AIメディカルサービス(以下、AIM)とソフトバンクは、内視鏡検査の映像を5Gで伝送して、AIで画像診断補助を行う実証実験を2021年3月3〜4日に実施した。地域間における医療格差の解消に向けた取り組みである。「内閣府 戦略的イノベーション創造プログラム(SIP)」において採択された、「AIホスピタルによる高度診断・治療システム」の社会実装に向けたプロジェクトの一環として実施した。

 実証実験では、離島や過疎地の病院などから遠隔地の専門医に対して、患者の内視鏡検査の映像を5Gでリアルタイムに伝送し、専門医がAIを活用してがんなどの診断補助を行うケースを想定した。

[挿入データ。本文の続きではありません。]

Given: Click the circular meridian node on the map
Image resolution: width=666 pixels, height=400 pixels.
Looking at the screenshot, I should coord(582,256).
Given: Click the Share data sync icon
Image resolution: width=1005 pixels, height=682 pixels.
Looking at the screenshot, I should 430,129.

AIMが開発し、内視鏡と連携してAI画像解析により疾患有無の判断補助を行うシステム(以下、AI画像判定システム)と、ソフトバンクの5Gネットワークを活用した。

 具体的には、医療法人 ただともひろ胃腸科肛門科 院長の柴田淳一氏の立ち会い協力の下、次の項目に関する比較を行い、遠隔で診断補助を行うケースを想定した上で、5GやAI画像判定システムの有用性を検証した。

■内視鏡専門医による伝送映像の比較
(1) 内視鏡の装置とモニターを通信ネットワークでつなぎ、あらかじめ撮影した内視鏡検査の映像を5G/4G経由でモニターに伝送。
(2) 画質やスムーズさ、病変の確認可否についてそれぞれ目視で確認して、通常の内視鏡検査時と比較。

■AI画像判定システムによる疾病確率の比較
(1) 内視鏡検査の映像から画像を切り出して、直接AI画像判定システムで読み込む。
(2) (1)と同じ映像を5G/4Gで伝送した上で(1)と同じタイミングで画像を切り出し、それぞれAI画像判定システムで読み込む。
(3) (1)〜(2)において、AI画像判定システムが算出した疾患有無の確率を比較。

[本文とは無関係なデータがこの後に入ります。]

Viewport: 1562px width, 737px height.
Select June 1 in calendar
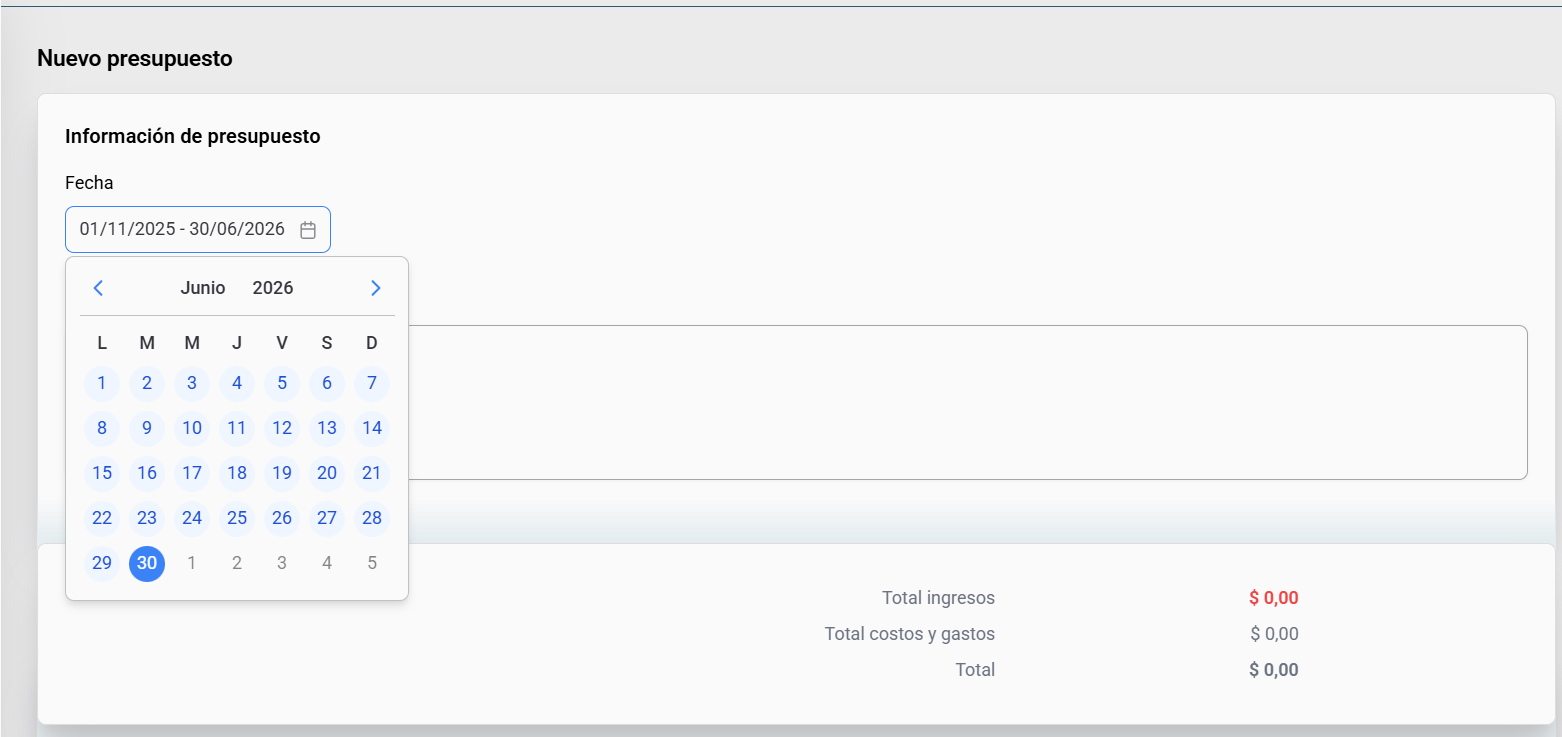[102, 383]
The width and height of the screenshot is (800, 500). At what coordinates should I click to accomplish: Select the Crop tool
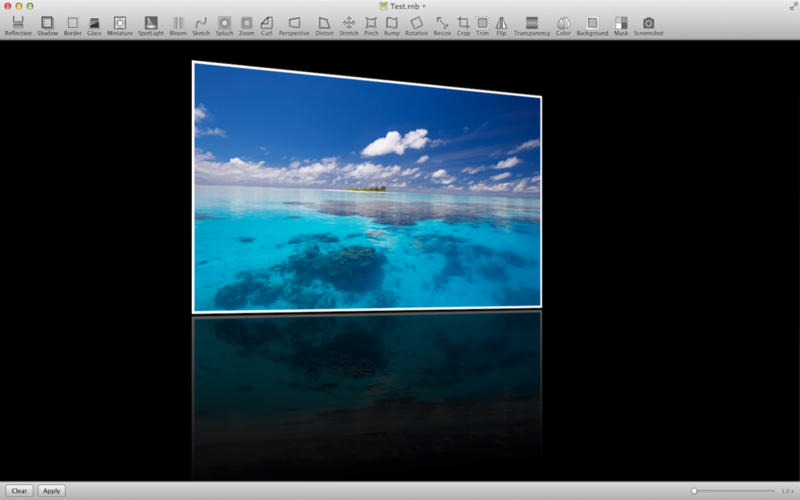(463, 26)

伝送された内視鏡検査の映像を確認する様子(左)、AI画像判定システムの画面(右)(出所:プレスリリース)

 その結果、画質やスムーズさについては、通常の内視鏡検査時と比較して、4Gでは映像の乱れがあったが、5Gではほぼ遜色がないことが確認できた。病変の確認可否については、4Gでは映像の乱れの影響により小さな病変を確認できない、または判断に迷う場合もあるが、5Gでは微細な血管やポリープなども鮮明で確認しやすいことを確認した。

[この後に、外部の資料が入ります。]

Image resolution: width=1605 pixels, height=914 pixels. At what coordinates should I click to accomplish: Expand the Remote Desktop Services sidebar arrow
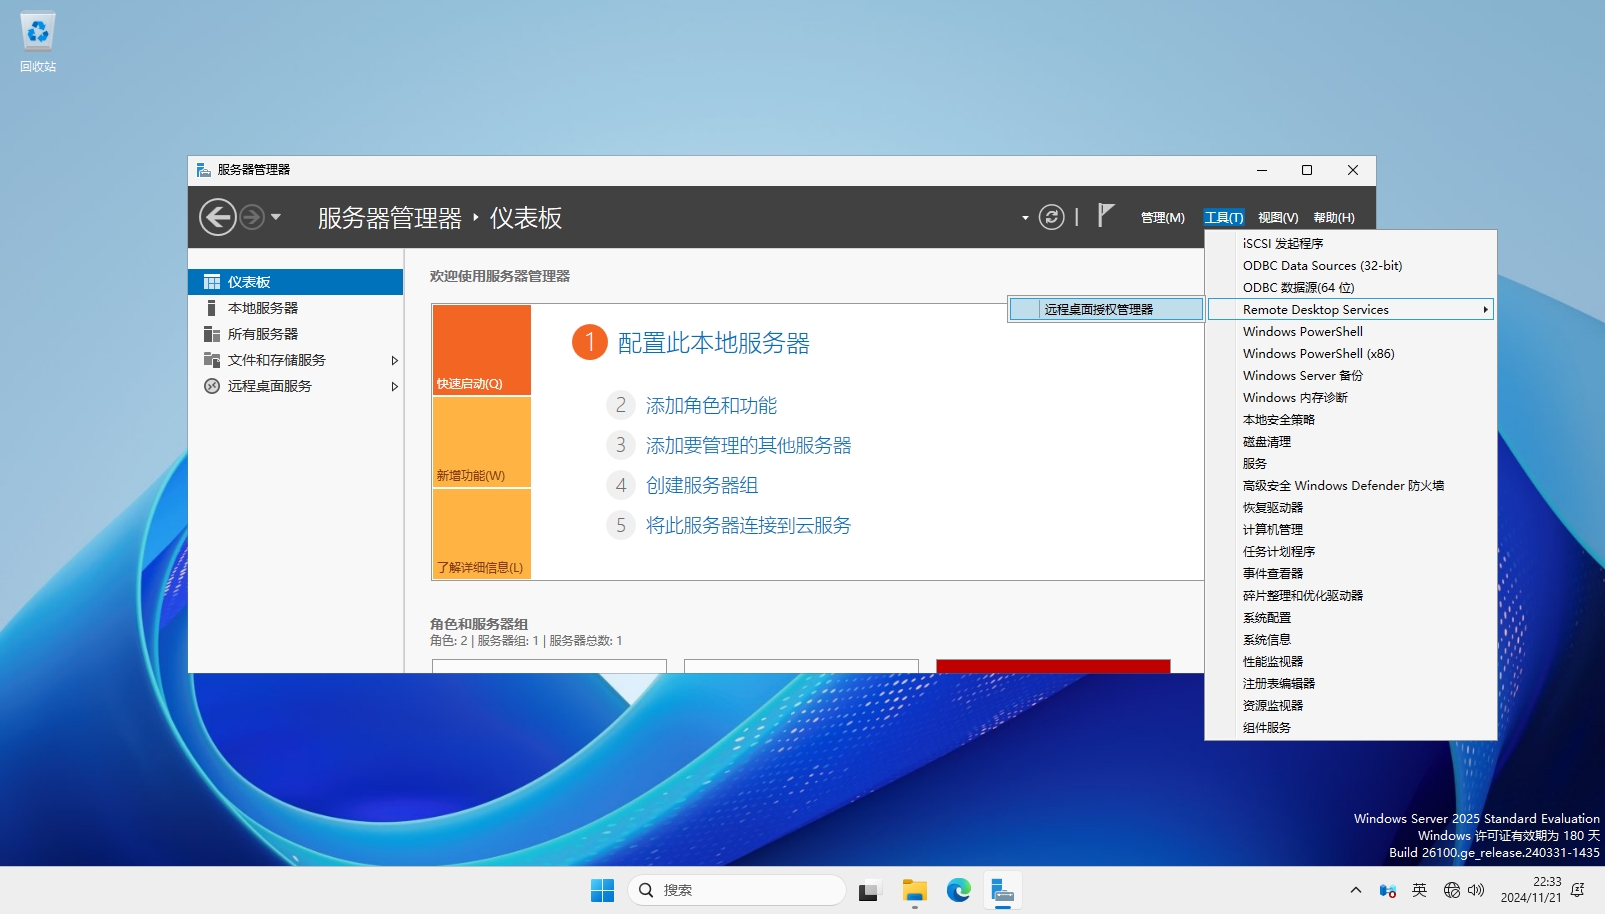[394, 386]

 AI画像判定システムによる疾病確率の比較に関しては、内視鏡から直接画像を読み込んだ場合と比較して、5G/4Gを経由した場合ではほぼ同等の正しい数値を算出した。今回の実証実験を通して、遠隔診断補助システムを実現する上で、5GおよびAI画像判定システムの有用性が十分にあることを確認したとしている。